Fruits des quêtes individuelles de chacun des artistes sur la limite de l’individu comme définition de l’innommable, de précieux bijoux intriguent dans leur écrin en forme de cube : oeufs en métal de Françoise et Claude Chavent, « d’où s’échappera peut-être un bijou s’ils tombent et se cassent », suggère Olivier Daunay, président de l’association Corpus ; coiffe et tige de bois gracile en hommage à trois femmes, de Claire Direz ; traces de Christophe Burger sur des pièces rondes et plates ; délicates suspensions de métal découpé de Sibylle Kirsch, qui présente un travail sur le plein et sur le vide.
Endroit/envers
Parce qu’il affirme qu’il faut tout dire d’une personne si on veut la bien nommer, Joël Faivre-Chalon présente un collier et un bracelet en métal dont les faces couvertes de lettres dévoilent leur secret : d’innombrables noms à retrouver. Chez la plupart des artistes, le propos se brouille : endroit/envers, montré/caché, de quel côté se situe la limite ? Ainsi l’installation d’Astrid Meyer. Le visiteur est invité à plonger la main dans un cube à l’intérieur duquel il doit empoigner une pierre. Les bagues présentées derrière le cube reproduisent le même geste de poing refermé sur un caillou poli. La pierre de la bague, portée comme si elle était retournée à l’intérieur de la main, est collée à la paume ; ne reste visible sur la main que l’anneau, superbement décliné. Ou encore les « cheminées » de Brune Boyer. De la vitre du cube, on distingue un petit objet mystérieux émergeant d’une toile tendue. D’une petite ouverture percée sur une autre face du cube, on découvre sous la toile… (surprise).

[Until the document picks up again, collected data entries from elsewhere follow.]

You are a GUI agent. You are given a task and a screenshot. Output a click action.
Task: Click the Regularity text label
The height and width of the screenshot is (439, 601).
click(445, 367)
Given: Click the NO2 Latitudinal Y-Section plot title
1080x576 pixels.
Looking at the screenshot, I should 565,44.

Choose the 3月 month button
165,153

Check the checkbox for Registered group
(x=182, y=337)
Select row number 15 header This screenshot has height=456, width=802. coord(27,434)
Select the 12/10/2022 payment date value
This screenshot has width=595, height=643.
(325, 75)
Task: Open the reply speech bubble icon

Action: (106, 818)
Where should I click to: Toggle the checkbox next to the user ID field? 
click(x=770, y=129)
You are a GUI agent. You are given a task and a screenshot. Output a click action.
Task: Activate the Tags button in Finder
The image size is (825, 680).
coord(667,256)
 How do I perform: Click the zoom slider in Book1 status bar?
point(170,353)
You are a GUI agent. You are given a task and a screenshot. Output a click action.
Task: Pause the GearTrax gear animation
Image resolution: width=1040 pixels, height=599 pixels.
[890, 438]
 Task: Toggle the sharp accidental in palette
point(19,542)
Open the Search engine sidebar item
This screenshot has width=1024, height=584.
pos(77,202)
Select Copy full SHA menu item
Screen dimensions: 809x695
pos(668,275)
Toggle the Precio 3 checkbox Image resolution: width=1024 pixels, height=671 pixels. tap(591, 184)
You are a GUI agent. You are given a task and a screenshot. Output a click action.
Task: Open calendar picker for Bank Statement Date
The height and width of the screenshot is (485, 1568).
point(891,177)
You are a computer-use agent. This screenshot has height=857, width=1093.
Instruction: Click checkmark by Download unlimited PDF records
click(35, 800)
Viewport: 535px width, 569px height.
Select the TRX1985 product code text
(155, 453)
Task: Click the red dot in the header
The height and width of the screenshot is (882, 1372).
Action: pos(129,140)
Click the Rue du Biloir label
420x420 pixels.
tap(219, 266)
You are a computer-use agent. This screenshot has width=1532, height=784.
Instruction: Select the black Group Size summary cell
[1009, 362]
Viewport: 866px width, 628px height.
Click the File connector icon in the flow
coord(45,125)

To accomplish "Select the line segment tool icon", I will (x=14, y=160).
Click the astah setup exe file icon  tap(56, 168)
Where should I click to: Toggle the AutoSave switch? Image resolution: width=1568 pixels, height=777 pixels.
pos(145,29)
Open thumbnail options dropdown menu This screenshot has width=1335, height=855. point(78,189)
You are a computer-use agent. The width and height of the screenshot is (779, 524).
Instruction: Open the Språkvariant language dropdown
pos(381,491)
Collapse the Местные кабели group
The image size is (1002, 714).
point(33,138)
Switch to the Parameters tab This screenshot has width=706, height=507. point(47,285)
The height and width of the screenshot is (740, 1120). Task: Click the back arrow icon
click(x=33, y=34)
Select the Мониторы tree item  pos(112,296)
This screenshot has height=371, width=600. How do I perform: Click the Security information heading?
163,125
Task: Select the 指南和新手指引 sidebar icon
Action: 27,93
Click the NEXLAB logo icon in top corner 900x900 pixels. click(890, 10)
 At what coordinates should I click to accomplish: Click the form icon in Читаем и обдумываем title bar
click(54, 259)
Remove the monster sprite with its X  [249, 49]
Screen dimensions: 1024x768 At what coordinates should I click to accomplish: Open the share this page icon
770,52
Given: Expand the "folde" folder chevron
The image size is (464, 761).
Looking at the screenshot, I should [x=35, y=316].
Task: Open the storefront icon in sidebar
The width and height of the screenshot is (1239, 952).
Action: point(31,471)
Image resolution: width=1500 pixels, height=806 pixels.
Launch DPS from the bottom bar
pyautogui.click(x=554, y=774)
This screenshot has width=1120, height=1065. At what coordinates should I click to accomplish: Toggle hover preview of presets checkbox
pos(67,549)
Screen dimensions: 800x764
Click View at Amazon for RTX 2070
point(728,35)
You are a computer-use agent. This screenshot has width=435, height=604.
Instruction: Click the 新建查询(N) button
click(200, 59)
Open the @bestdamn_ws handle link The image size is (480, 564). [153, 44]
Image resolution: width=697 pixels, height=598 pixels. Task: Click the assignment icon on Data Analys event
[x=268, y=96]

Peut-on encore parler de bijoux pour qualifier ces objets aussi précieux qu’insolites ? « Le bijou n’existe en tant que tel que s’il est associé à la personne qui le possède. Sinon, c’est un bel objet », répond Olivier Daunay.
Pour réaliser ces oeuvres, les artistes du collectif ont travaillé avec le psychanalyste Christian Jeanclaude afin de mieux cerner la notion d’innommable. Nabil Fares, un de ses confrères, sera d’ailleurs présent le dernier jour de l’exposition pour présenter un travail sur les mots. Le projet Corpus 5 comprend également l’intervention des membres de l’association dans les ateliers d’art plastiques de la Ville. Après Colmar, Corpus 5 prendra le chemin de la Hongrie, de l’Autriche, de la Belgique, puis de Strasbourg.
Des installations surprenantes à l’espace Malraux de Colmar.